— PASSAGE —
——————————

This brings us back to the validity of the compound term ‘community archive’ and the
designation by external observers of bodies which do not use the term themselves as
community archives. Whilst there are many initiatives in the UK and elsewhere which have
actively associated themselves with the term ‘community archive’, there are many others who
have been identified by others as belonging to this category without ever adopting the term
themselves. Although it can be misleading and arrogant to categorize activities from an
external vantage point, we would argue that as long as it is employed sensitively and carefully
the term community-based archives can be used to help us think and talk about broadly
similar initiatives that might be termed independent archives and libraries, oral history
projects, local heritage groups, community museums, community resource and archive
centres as well as those self-identifying as community archives or allying with a community
archives movement, in way that allows us to identify the similarities as well as the differences
between these endeavors. The authors of this paper hold to the view that whilst the
terminology that groups use to describe themselves is clearly very significant, just as telling is
the nature of the activity itself and the motivations which inspire the activity. As a rule
discussion in the UK has acknowledged these difficulties and has focused on the activity
rather than the form or terminology. The accepted definitions or descriptions of independent
community archives have tended to be broad and inclusive, emphasizing diversity and variety
rather than being prescriptive and dogmatic.

——————————

— SUPPLIED ENTRIES —

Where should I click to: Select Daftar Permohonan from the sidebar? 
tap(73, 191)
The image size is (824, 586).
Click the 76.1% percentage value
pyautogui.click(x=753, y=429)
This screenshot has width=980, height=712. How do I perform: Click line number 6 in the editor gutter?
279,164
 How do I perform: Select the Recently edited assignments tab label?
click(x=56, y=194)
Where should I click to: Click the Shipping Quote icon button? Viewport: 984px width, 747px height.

——————————

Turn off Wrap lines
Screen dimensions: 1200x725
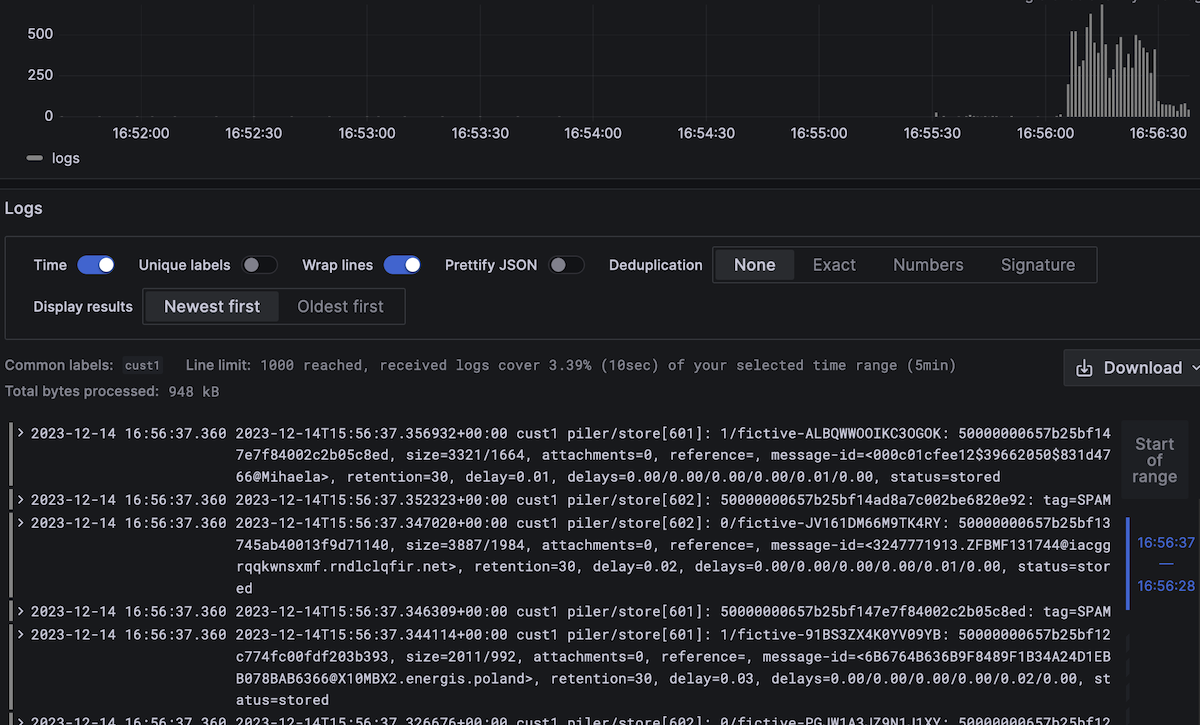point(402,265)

——————————

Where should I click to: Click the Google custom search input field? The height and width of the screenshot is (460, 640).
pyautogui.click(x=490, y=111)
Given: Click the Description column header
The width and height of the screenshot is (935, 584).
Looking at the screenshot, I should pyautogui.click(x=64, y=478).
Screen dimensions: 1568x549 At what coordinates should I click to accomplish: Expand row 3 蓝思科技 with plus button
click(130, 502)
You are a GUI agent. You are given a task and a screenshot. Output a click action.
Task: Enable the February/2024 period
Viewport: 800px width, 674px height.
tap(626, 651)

——————————

— WHAT YOU HAVE TO DO —
According to the passage on community archives, what has discussion in the UK focused on? The rows have no connection to the passage on community archives.

— EXPECTED ANSWER —
The activity, rather than the form or terminology.